In recent years, my work at the intersection of being both a faculty member and senior diversity officer has led me to focus on Morrison’s nonfiction. In the essay “Home” (first given as a lecture at Princeton in 1994 and later published in the collection The House That Race Built in 1998), she shares that she was taking on a new, increasingly difficult project of trying to demonstrate in writing simultaneously how race matters and does not matter. She explained that she wanted to take that knowledge to a new place altogether and imagine her identity and the notion of home as a space that is both “snug” and “wide open.” In other words, she imagined home as that space that provides a “sense of belonging” and unadulterated freedom at the same time.

Though I would never claim to be in her inner circle of friends, I was grateful to have known her well enough to regard her as a “friend of my mind” (to quote Paul D from Beloved) where I felt a sense of belonging and freedom in her presence. Over the past decade, I have celebrated her birthday by hosting a read-in on my campus at Case Western Reserve University for students, faculty, staff and community members to read their favorite passages of her work and celebrate what she has meant to us. Reading her work in gatherings around the nation and the world is the way we can all honor her life and legacy in the weeks and months to come.

Her death is clearly a time to mourn, but it is also a time to celebrate how miraculously and brilliantly she dominated the arts, humanities and literary world with her presence and her magnificent command of language and storytelling. When she wrote, we read and when she spoke, we listened, knowing we would be enriched just for having been in the presence of her “dancing mind,” to invoke the title of one of her essays.

When the Toni Morrison Society visited the Louvre in Paris in 2006 to see “The Foreigner’s Home” exhibit for which Morrison was the guest curator, and when she joined us in Paris in 2010 for the sixth biennial conference, we learned on both occasions that the young people of Paris regard her as a rock star! The wall mural they unveiled and the spoken word poetry they performed confirmed for the gathering of scholars, professors, critics and readers from around the world the depth and breadth of her reach.

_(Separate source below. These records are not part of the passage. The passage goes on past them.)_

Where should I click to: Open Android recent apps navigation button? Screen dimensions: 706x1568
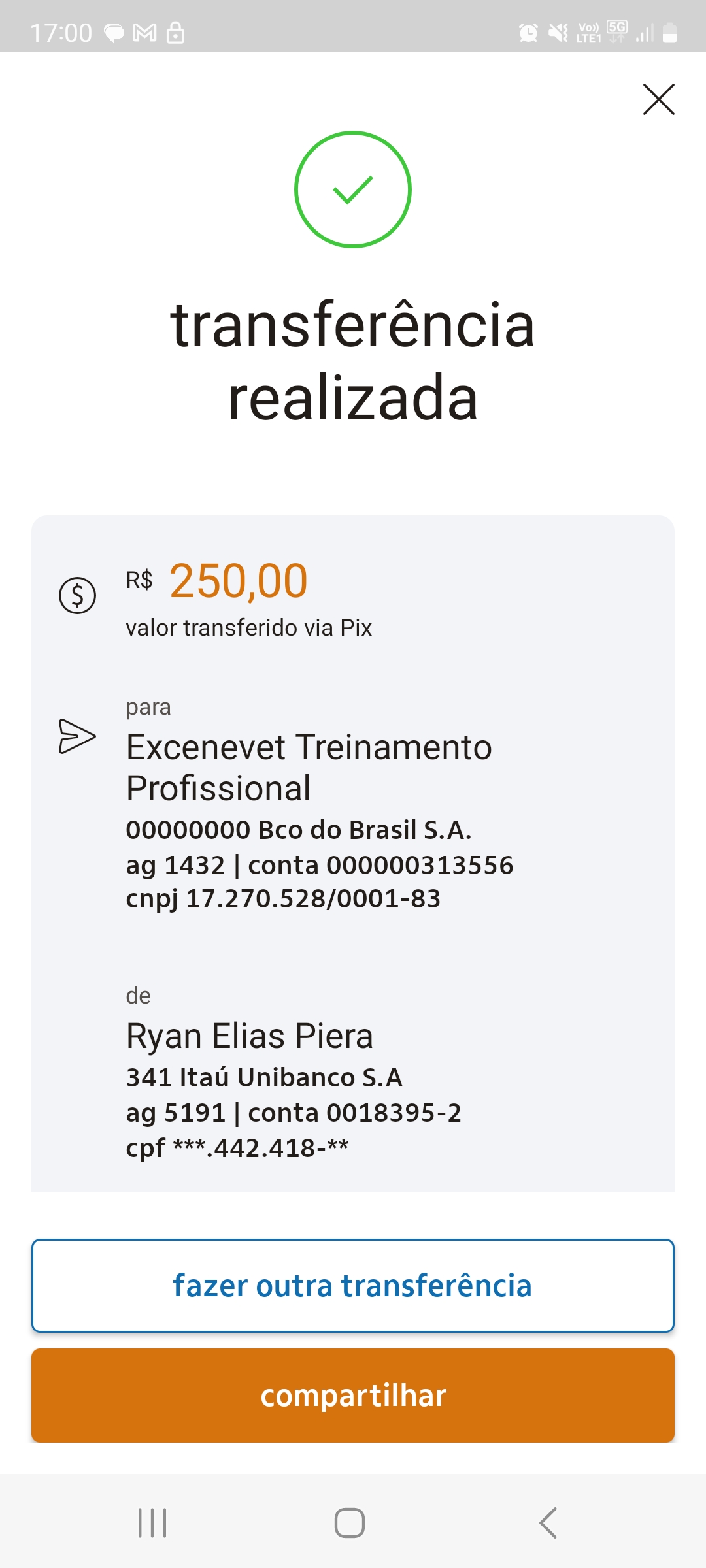[x=152, y=1523]

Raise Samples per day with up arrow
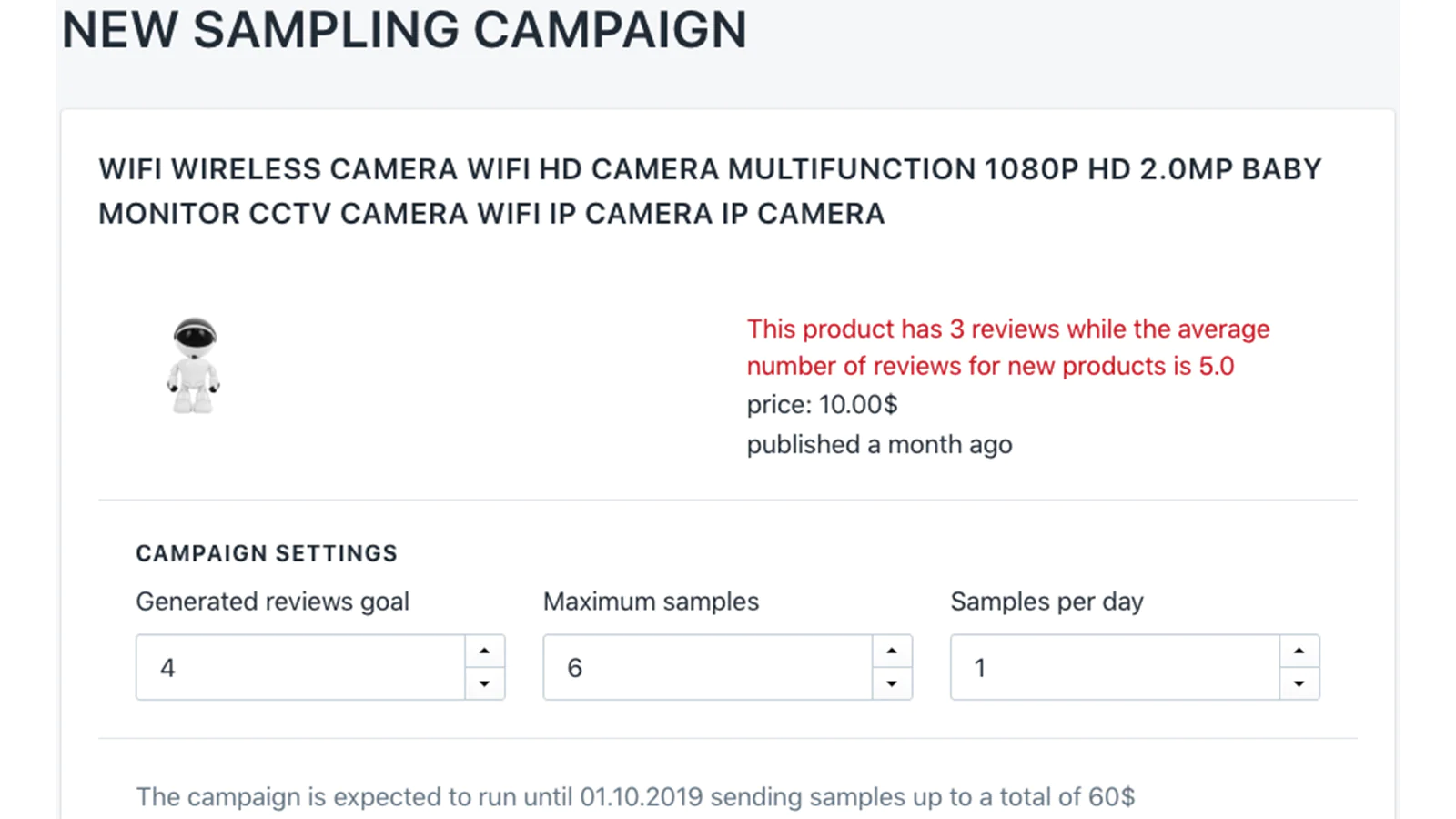pos(1299,651)
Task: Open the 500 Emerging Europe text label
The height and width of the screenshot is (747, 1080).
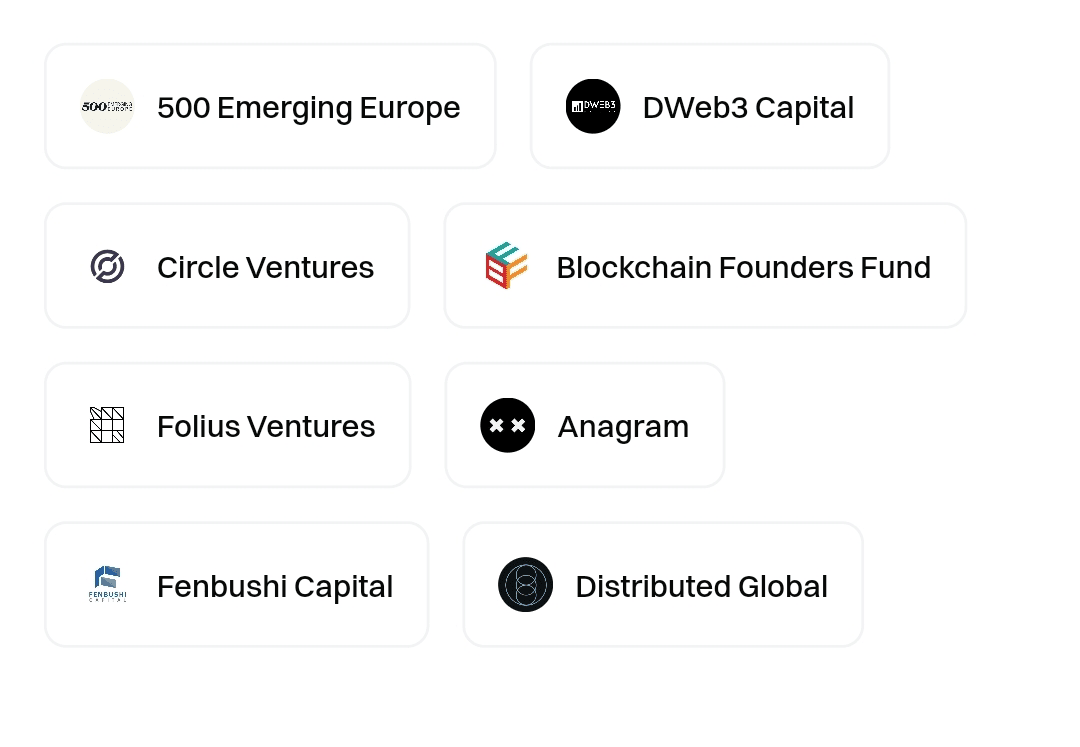Action: 309,108
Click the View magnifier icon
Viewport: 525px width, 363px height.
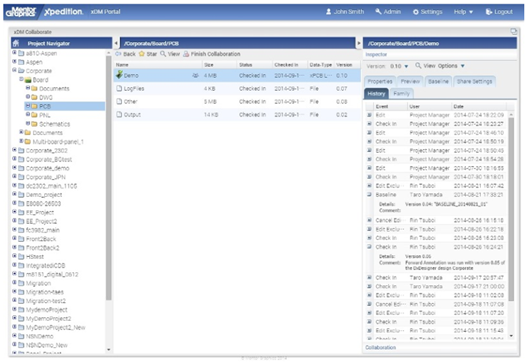click(x=163, y=54)
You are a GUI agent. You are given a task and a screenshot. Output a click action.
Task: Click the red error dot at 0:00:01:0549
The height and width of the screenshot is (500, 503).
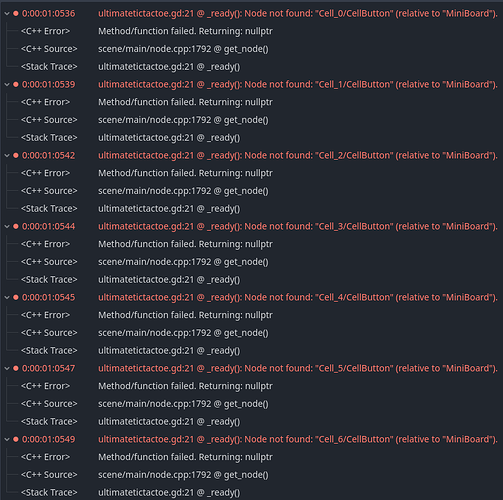[16, 440]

Back in April when I saw “Toni Morrison: The Pieces I Am” at the Cleveland Film Festival, I immediately called her to share how much I loved it. During our chat, she invited me to visit her at her home. Though I was thrilled by the opportunity to reconnect, such a visit was not meant to be.

At this moment of profound sadness, many of us feel a profound sense of gratitude that she shared the beauty of her imagination, the extraordinary power of her facility with language and narrative, and the depth of her love for humanity with us for as long as she did. After I dried my tears on Tuesday, I called Sonia Sanchez to remind her we can take solace that “Toni is dancing with the ancestors!”

For all that she gave on every page, in every lecture and in every gathering, we say thank you, Toni Morrison! The impact you have left on the American soul and our own will be with us always. Now the work of passing it on is in our hands.

Dr. Marilyn Mobley is a professor of English and African American Studies at Case Western Reserve University and a founding member and former president of the Toni Morrison Society.